P20k would be considered a *lot* of money here for most any local. Far too much for "helping" someones family-period.

Also, NEVER allow yourself to be worth more dead than alive. If you loose control of your finances to a GF that is exactly where you are putting yourself.

Don't be led along down a rosy path. Use big city "street smarts" and stay safe and alive here!


----------



## billygoat993 (Jan 18, 2014)

I just posted about being with my girl for straight 5yrs but overall 7 yrs . She has kids too have own house, business which is why she do not entertain me back then lol. To date she never ever asked a si gle cent from me. U can not even buy her anything cause she says she still have things to wear bla bla bla but i love to give her something to take care of her. 
If she asked you for a specific money I would wonder why. But if you will live with her and that willl cover rent, food etc its fine its like your share. But a pc of advice do not live same house cause u might end up being sued by the ex for money. My case is different they have been separated 18 yrs have annulment no communication and he can be deported for falsification anytime so we do not have issue. Hope this helps.


----------



## Mr Phantom (Jan 21, 2014)

Thanks for the last two comments, I will take your advice into consideration.


----------



## jon1 (Mar 18, 2012)

Here is a useful piece of info. If you are involved with a woman who is married but separated and abandoned, her legal husband can file adultery charges against her for being with you and have her jailed.

This is no joke and a clear double standard as usually only a woman is prosecuted for this. I would be extremely cautious about a relationship involving such as an "enterprising" estranged husband could black mail you for all you got to keep her out of jail.


----------



## cvgtpc1 (Jul 28, 2012)

jon1 said:


> Here is a useful piece of info. If you are involved with a woman who is married but separated and abandoned, her legal husband can file adultery charges against her for being with you and have her jailed.
> 
> This is no joke and a clear double standard as usually only a woman is prosecuted for this. I would be extremely cautious about a relationship involving such as an "enterprising" estranged husband could black mail you for all you got to keep her out of jail.


This was the basis of a pretty wicked episode of Locked Up Abroad.


----------



## Phil_expat (Jan 3, 2011)

jon1 said:


> Here is a useful piece of info. If you are involved with a woman who is married but separated and abandoned, her legal husband can file adultery charges against her for being with you and have her jailed.
> 
> This is no joke and a clear double standard as usually only a woman is prosecuted for this. I would be extremely cautious about a relationship involving such as an "enterprising" estranged husband could black mail you for all you got to keep her out of jail.
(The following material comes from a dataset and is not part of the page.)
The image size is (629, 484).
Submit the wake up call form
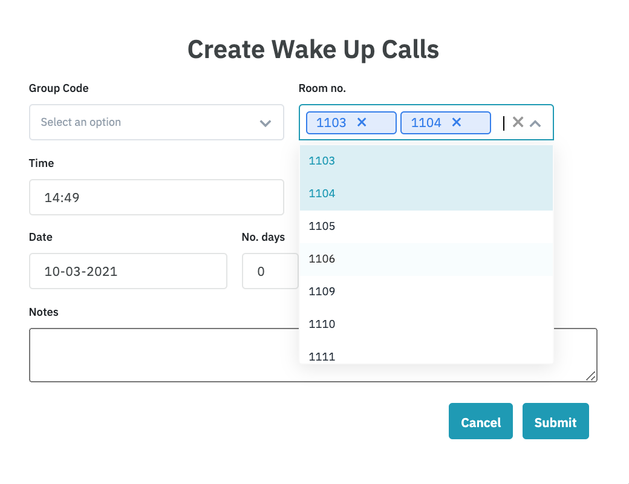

A friend of mine bought a home in his wife’s name and she immediately moved in with her pinoy boyfriend. The end result was he had no legal options! He was told by the local police if he caught them in bed he could shoot the pinoy and legally get away with it because adultery. I am not saying this is accurate but it scare me of the possibilities of being involved with a married woman.


----------



## billygoat993 (Jan 18, 2014)

A good friend of mine had been a victim too . He was blackmailed for money cause the so called ex husband was filing a case to him and the wife. He even sent him money for her papers but i think he was blind and just fell on deaf ears. 
Just be careful and it would help if you have a friend RELIABLE AND TRUSTED FRIEND EXPAT OR FILIPINO that knows where you are and what is happening so they can provide assistance.


----------



## Asian Spirit (Mar 1, 2010)

Phil_expat said:


> A friend of mine bought a home in his wife&#146;s name and she immediately moved in with her pinoy boyfriend. The end result was he had no legal options! He was told by the local police if he caught them in bed he could shoot the pinoy and legally get away with it because adultery. I am not saying this is accurate but it scare me of the possibilities of being involved with a married woman.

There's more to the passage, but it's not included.